Durante o evento, o secretário especial da Receita Federal, Julio Cesar Vieira Gomes, explicou que o Brasil – representado pela Receita Federal – e a OCDE vêm desenvolvendo em conjunto, desde 2018, um projeto para a avaliação da legislação brasileira acerca dos preços de transferência. Em 2019, foi publicado extenso e aprofundado relatório com a conclusão dessa análise.

“Confirmamos na ocasião e na sua sequência que o Brasil já apresenta elementos importantes de simplificação da sua legislação, o que consagra e torna possível uma maior segurança jurídica”, afirmou Gomes. “Mas, na mesma ocasião, também identificamos que havia e ainda há alguns elementos necessários para aperfeiçoamento, de forma a evitarmos a dupla tributação e a dupla não-tributação, que são elementos bastante prejudiciais aos nossos objetivos no que se refere aos preços de transferências e ao nosso alinhamento às diretrizes da OCDE”, salientou o secretário especial.

Segundo Gomes, superar esses elementos ainda carentes de um maior aperfeiçoamento possibilitará que o Brasil seja mais atrativo a investimentos externos. “Isso permitirá uma maior integração do país às cadeias globais econômicas e o desenvolvimento, ampliação e proteção da sua base tributável”, reforçou.

Multilateralismo

O ministro Paulo Guedes advertiu, ainda, que a apresentação da proposta para o novo sistema de preços de transferência brasileiro torna-se mais importante no atual momento, em que aumentou o risco geopolítico no mundo.

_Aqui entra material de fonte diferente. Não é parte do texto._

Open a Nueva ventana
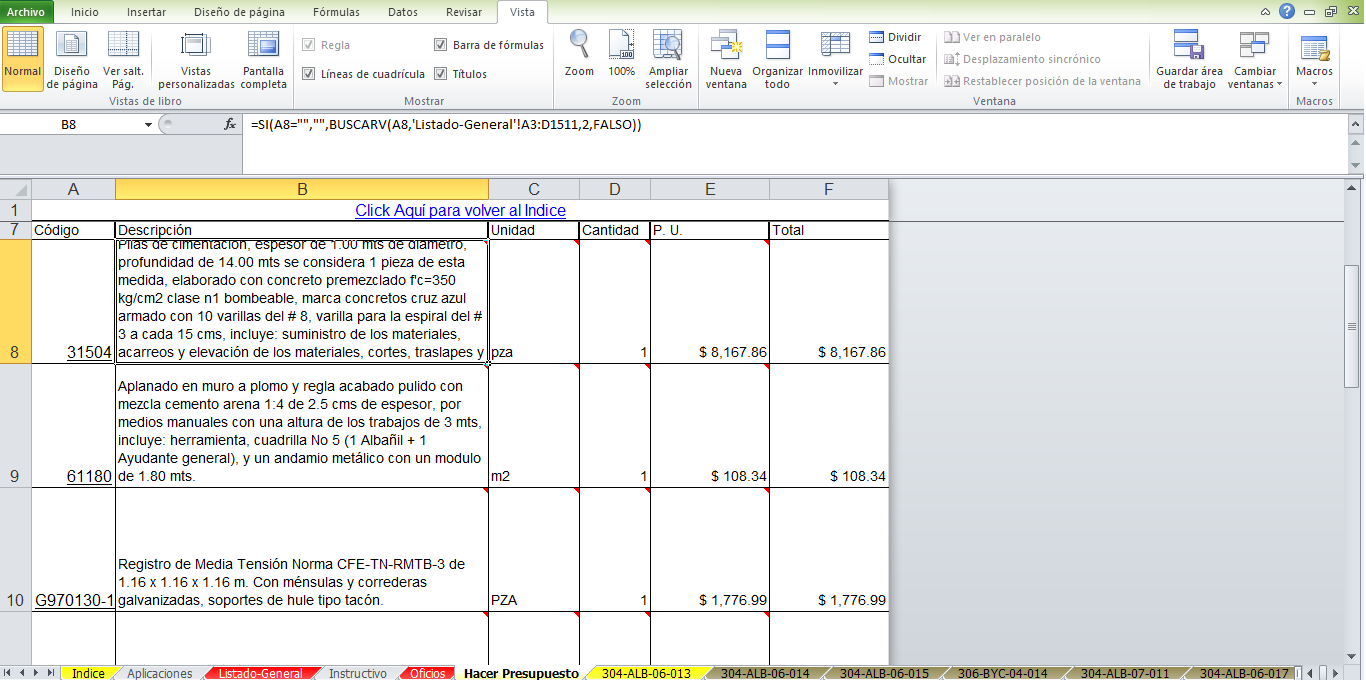Viewport: 1366px width, 680px height. coord(726,60)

Ele apontou que a instabilidade global – iniciada com a pandemia da Covid-19 e agora acentuada pela guerra na Ucrânia – leva a um cenário de maiores pressões protecionistas, com aumento das sanções econômicas e alta inflacionária em escala mundial.

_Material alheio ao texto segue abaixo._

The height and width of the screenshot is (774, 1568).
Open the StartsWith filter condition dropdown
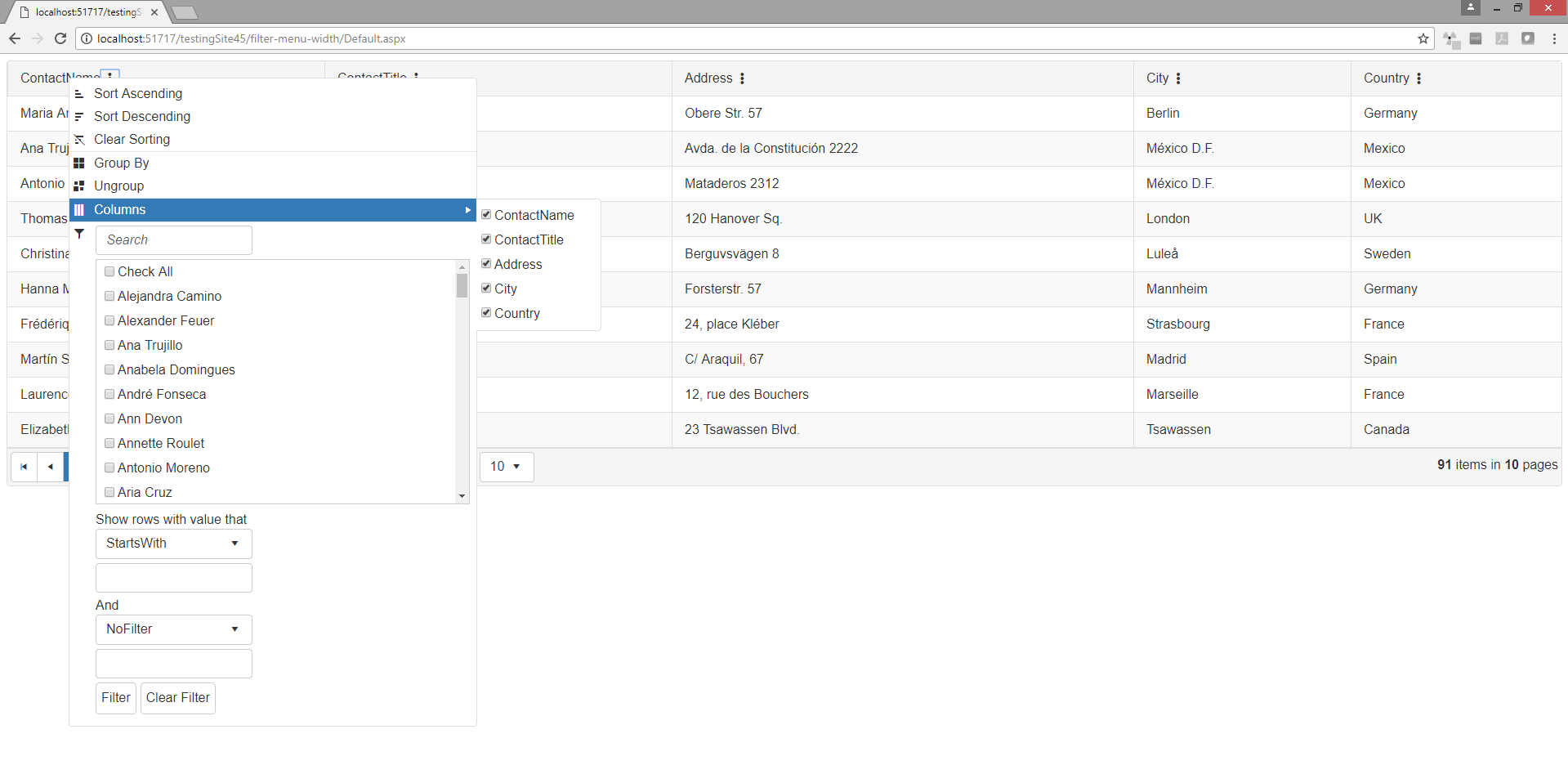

“Este é momento em que não podemos hesitar. O Brasil quer ter acesso à OCDE para reafirmar os seus valores e a sua crença no multilateralismo para a convergência de procedimento e valores e, principalmente, para manter o sistema global funcionando, do ponto de vista de investimento, comércio, e celebrando o estágio de civilização que atingimos”, completou Paulo Guedes, lembrando da importância do país para a segurança alimentar e energética em escala mundial.

Em maio de 2017, o Brasil enviou pedido formal para iniciar o processo para tornar-se membro da OCDE. Em janeiro de 2022, o país recebeu carta-convite para ingressar na instituição.